Activity —
Exactly the line with "Click the yellow Google Photos legend dot" and the lines that follow it, through the closing line of the entries, should be restated, with nothing left out or added.

Given data —
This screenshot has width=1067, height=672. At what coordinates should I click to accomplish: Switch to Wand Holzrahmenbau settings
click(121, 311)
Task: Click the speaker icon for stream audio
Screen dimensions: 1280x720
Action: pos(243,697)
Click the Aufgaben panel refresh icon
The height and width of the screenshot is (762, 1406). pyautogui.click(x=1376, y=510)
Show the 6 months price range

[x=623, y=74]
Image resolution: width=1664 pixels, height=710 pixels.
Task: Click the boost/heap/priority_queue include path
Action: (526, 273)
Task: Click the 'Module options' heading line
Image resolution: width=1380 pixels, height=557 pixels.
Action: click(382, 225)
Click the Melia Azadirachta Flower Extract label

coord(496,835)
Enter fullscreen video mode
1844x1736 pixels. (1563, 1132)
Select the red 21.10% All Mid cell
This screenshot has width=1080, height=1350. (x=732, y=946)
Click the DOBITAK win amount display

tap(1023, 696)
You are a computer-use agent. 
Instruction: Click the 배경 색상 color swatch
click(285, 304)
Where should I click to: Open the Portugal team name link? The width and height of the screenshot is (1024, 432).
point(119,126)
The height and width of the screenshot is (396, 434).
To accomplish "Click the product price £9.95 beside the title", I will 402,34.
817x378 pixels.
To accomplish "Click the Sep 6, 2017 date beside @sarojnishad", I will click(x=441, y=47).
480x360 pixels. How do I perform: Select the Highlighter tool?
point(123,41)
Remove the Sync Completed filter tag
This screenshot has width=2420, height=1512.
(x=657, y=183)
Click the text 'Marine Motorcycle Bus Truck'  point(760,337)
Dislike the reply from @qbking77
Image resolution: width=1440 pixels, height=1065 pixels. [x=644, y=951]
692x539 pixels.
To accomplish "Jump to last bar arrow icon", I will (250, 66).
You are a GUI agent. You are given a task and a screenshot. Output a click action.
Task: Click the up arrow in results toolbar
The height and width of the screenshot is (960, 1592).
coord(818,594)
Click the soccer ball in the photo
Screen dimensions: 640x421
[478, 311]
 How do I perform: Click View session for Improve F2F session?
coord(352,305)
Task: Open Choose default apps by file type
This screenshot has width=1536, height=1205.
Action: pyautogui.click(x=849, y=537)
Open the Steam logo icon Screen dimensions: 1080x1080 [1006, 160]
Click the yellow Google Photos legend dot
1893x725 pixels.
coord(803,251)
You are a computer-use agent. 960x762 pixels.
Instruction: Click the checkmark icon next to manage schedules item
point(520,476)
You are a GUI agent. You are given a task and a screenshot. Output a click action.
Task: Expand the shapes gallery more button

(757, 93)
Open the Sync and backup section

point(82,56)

Answer area —
Click the yellow Google Photos legend dot
1893x725 pixels.
coord(803,251)
You are a computer-use agent. 960x762 pixels.
Instruction: Click the checkmark icon next to manage schedules item
point(520,476)
You are a GUI agent. You are given a task and a screenshot. Output a click action.
Task: Expand the shapes gallery more button

(757, 93)
Open the Sync and backup section

point(82,56)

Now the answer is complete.